Los abogados ecuatorianos en el juicio contra Chevron anunciaron el viernes que podrían cobrar la sentencia de 18.000 millones de dólares fijada por una corte ecuatoriana este año con activos que la compañía posee en Panamá y Venezuela.

En rueda de prensa, el abogado Pablo Fajardo, señaló que "Chevron tiene muy pocos activos en Ecuador y por tanto nos corresponde identificar activos en otras partes del mundo. Estamos investigando los países donde hay mayores activos y donde el sistema judicial nos garantice mayor independencia para ejecutar el fallo".

Agregó que "Panamá nos parece un sitio muy importante, por ahí pasan todos los buques llenos de petróleo de la empresa Chevron y son exclusivamente de ellos. Venezuela es un país importante, hay muchos activos de Chevron ahí".

Fajardo dijo que ambos países "están en nuestra lista, son prioritarios, aún no sabemos cuándo empezaremos y si empezamos ahí, pero son dos sitios importantes de nuestra lista".

Explicó que aún faltan unas pocas semanas para cumplir los últimos procedimientos formales para que las cortes ecuatorianas emitan un dictamen de cobro o embargo de bienes de Chevron, luego de lo cual empezarán las acciones de cobro en el extranjero.

Añadió que "como todos sabemos, a todo prófugo hay que perseguirle y es lo que vamos a hacer con Chevron. Y a este prófugo lo vamos a perseguir hasta el final, hasta que pague el último centavo de la condena judicial que ha sufrido en las cortes ecuatorianas".

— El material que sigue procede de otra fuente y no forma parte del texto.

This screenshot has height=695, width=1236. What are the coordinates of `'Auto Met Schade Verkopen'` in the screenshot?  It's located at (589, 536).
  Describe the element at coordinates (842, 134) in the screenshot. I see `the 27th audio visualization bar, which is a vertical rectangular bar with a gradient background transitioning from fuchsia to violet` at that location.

A inicios de este año, la Corte Provincial de Sucumbíos fijó en 18.000 millones de dólares el monto que debía pagar Chevron para resarcir los daños ambientales, humanos y comunitarios causados en la amazonia norte ecuatoriana durante las operaciones de extracción de crudo de Texaco entre 1972 y 1990. Chevron compró a Texaco en 2001 y asumió sus obligaciones.

Un nuevo fallo de esa Corte, del 1 de marzo, ratificó la sentencia y el monto que debía pagar Chevron, mientras la Corte de Arbitraje de La Haya, la semana pasada, requirió a Ecuador evitar la ejecución de ese fallo aduciendo que viola tratados de protección de inversiones suscritos entre Ecuador y Estados Unidos.

La Corte Provincial de Sucumbíos no acogió el pedido de la Corte de La Haya.

En la ciudad de Lago Agrio en Sucumbíos, 180 kilómetros al noreste de Quito, se encuentran los principales yacimientos petrolíferos del país, que entre 1972 y 1990 fueron operados por Texaco.

Chevron no tiene activos importantes en Ecuador, por lo que los demandantes fijan sus expectativas de cobro en otros países americanos y en países de otros continentes.

"No puedo comentar sobre ningún país en particular, pero puedo asegurarles que Chevron irá a cualquier tribunal, en cualquier país del mundo para luchar contra este fraude. Pondrá ante los tribunales todas y cada una de las abrumadoras pruebas de conductas ilícitas y poco éticas de los demandantes", dijo a The Associated Press el vocero de Chevron, James Craig.

Añadió que "cualquier intento de hacer cumplir la presente sentencia fraudulenta en cualquier parte del mundo extiende su comportamiento ilegal a otras jurisdicciones y tendrá consecuencias para los representantes de los demandantes".

El juicio contra Chevron comenzó en 1993 cuando 88 ecuatorianos presentaron ante una corte federal de Texas una demanda por daño ambiental. En 1994, el mismo grupo presentó una demanda ante tribunales de Nueva York. Ambas cortes desecharon la demanda, que finalmente recayó en la corte de la provincia de Sucumbíos, que tardó 18 años en dictar la sentencia.